##### The input

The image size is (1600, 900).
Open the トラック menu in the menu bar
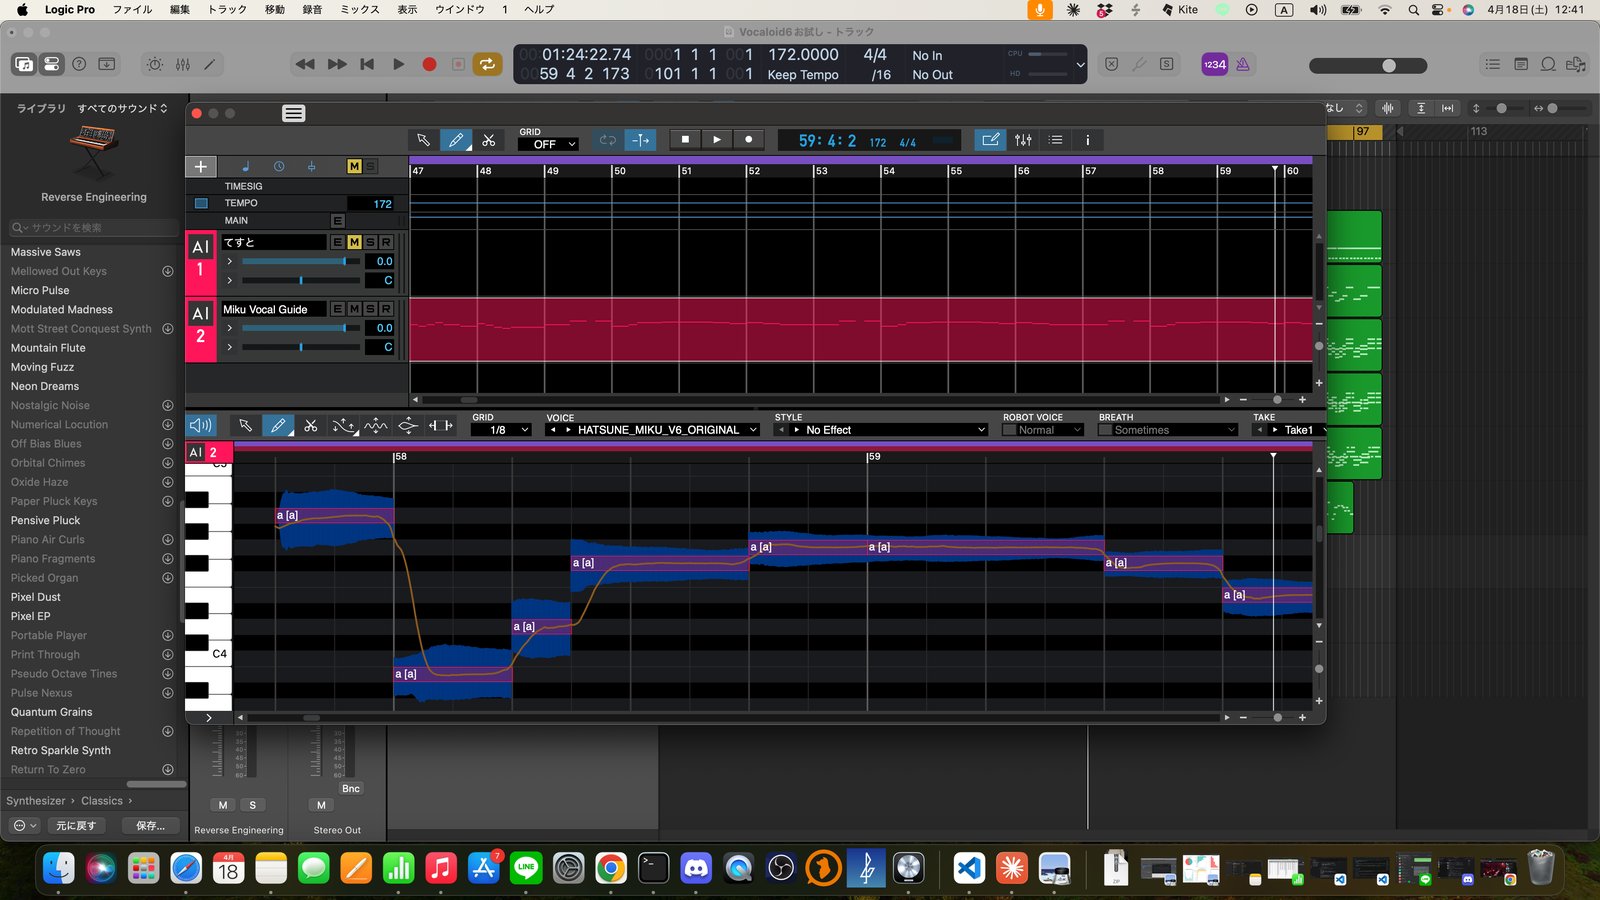[x=224, y=9]
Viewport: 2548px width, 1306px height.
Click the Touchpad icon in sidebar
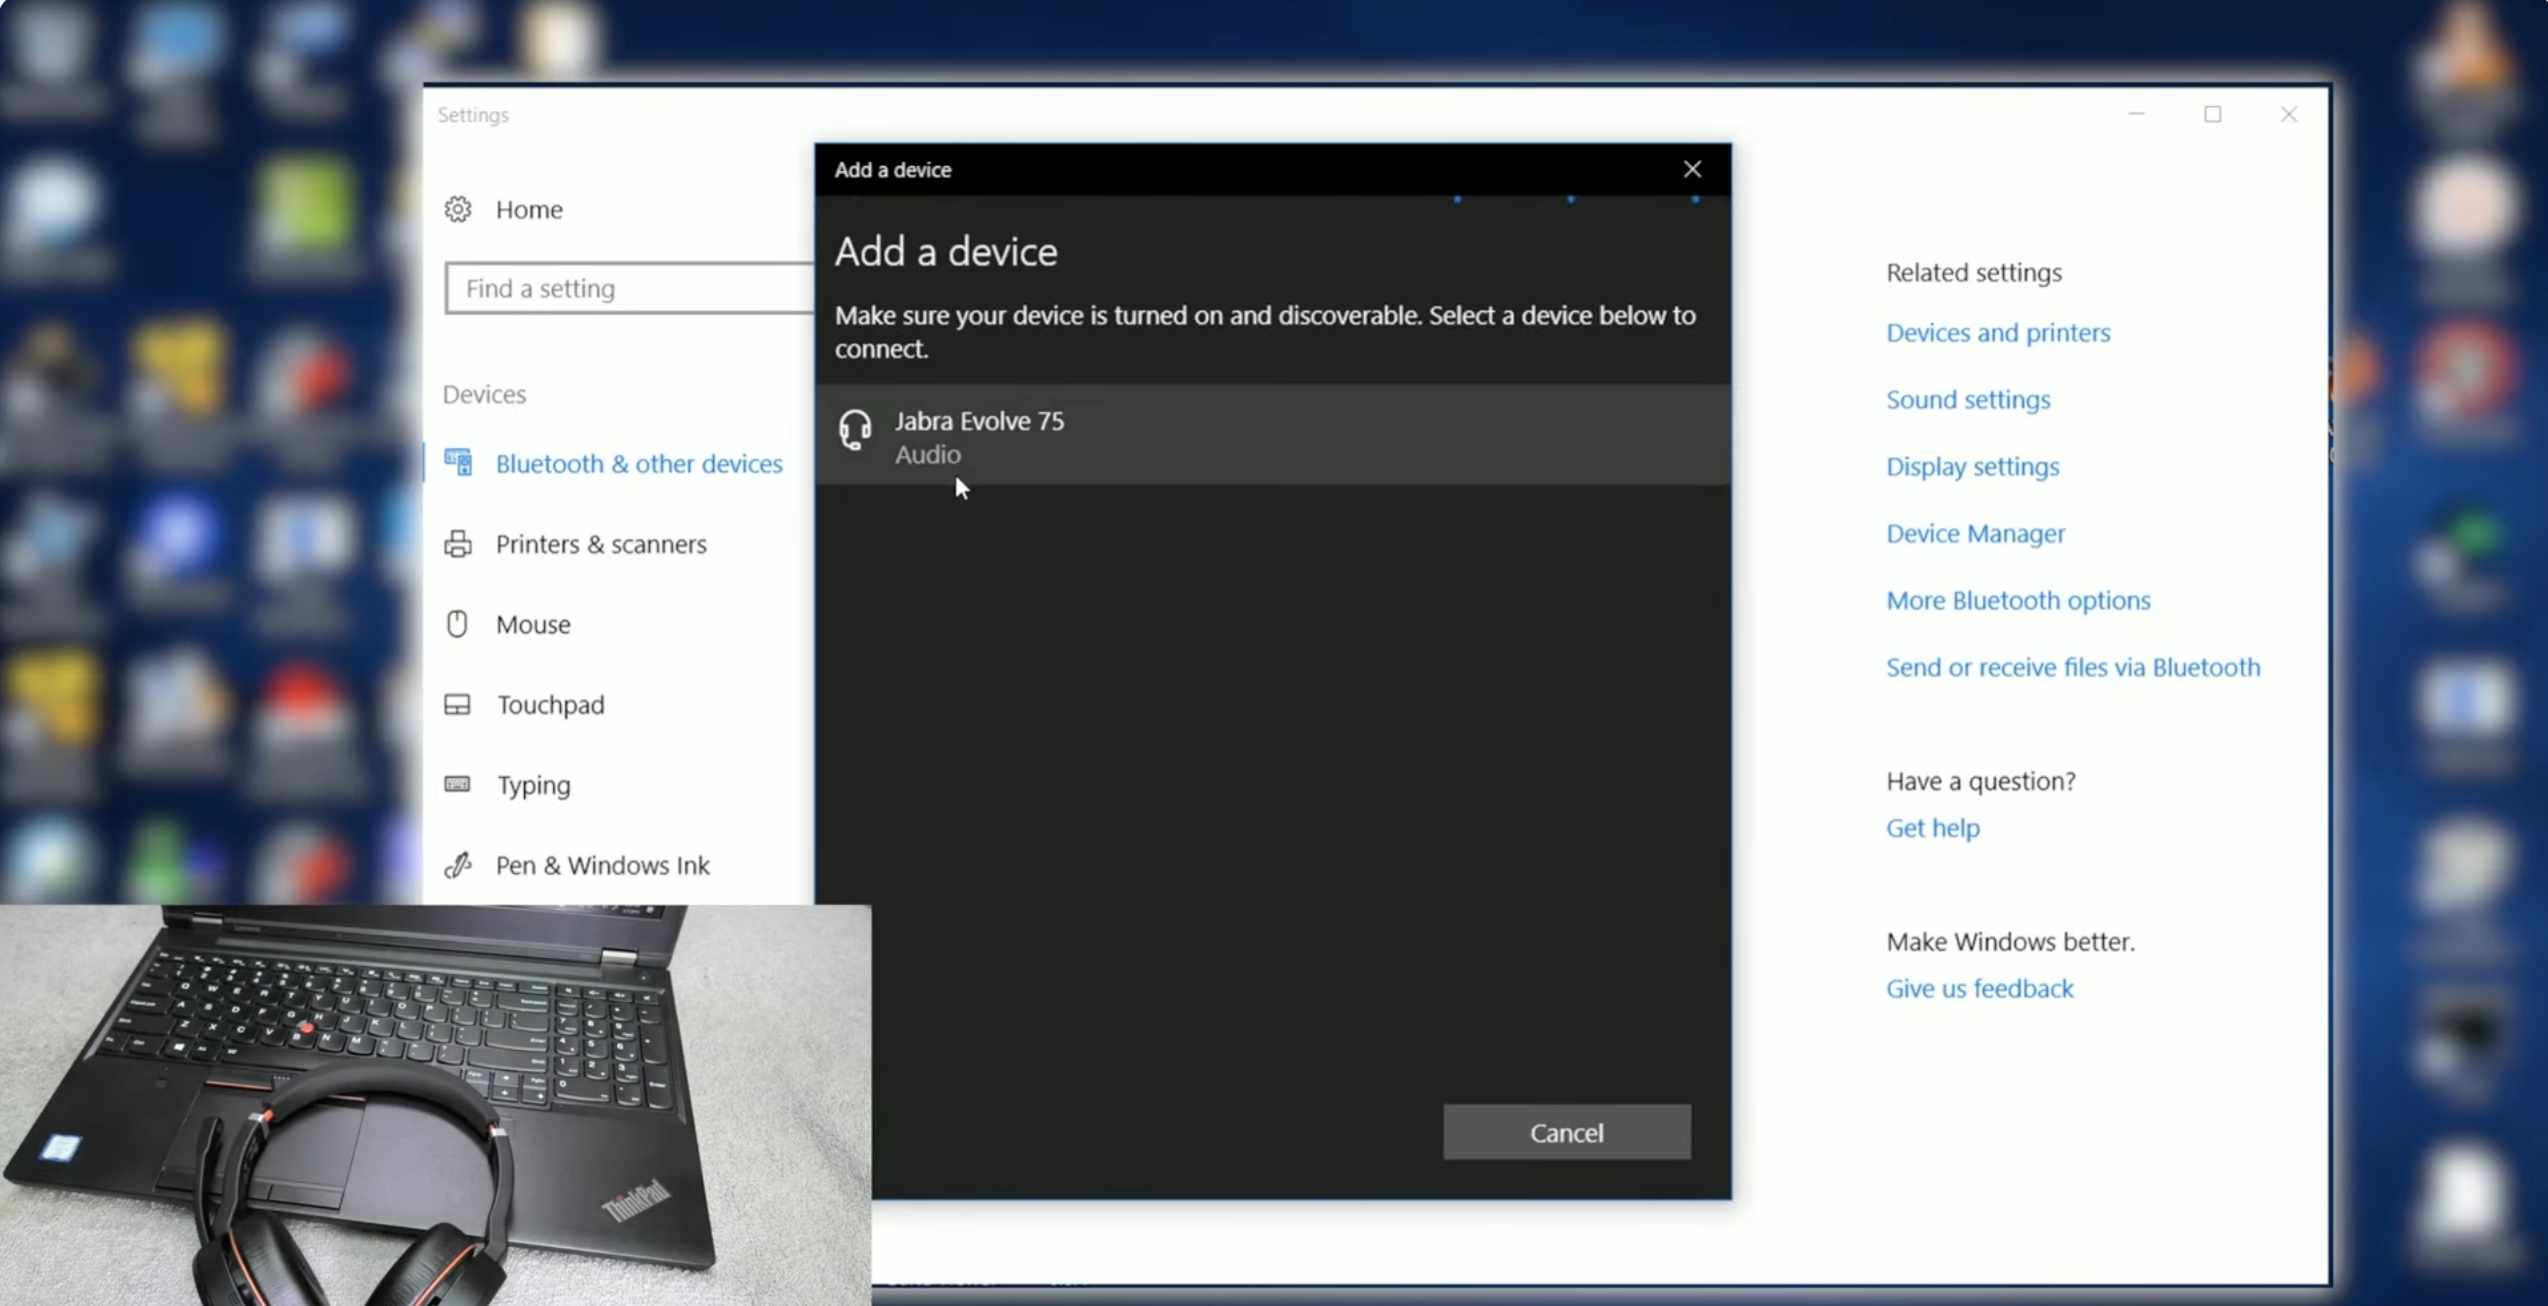point(457,705)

##########

**What you need to do:** The copy has to start at the line that contains "Open the トラック menu in the menu bar" and end at the last line of the material above, matching the original exactly and holding no pictures.

**Your response:**
Open the トラック menu in the menu bar
[x=224, y=9]
Viewport: 2548px width, 1306px height.
Click the Touchpad icon in sidebar
point(457,705)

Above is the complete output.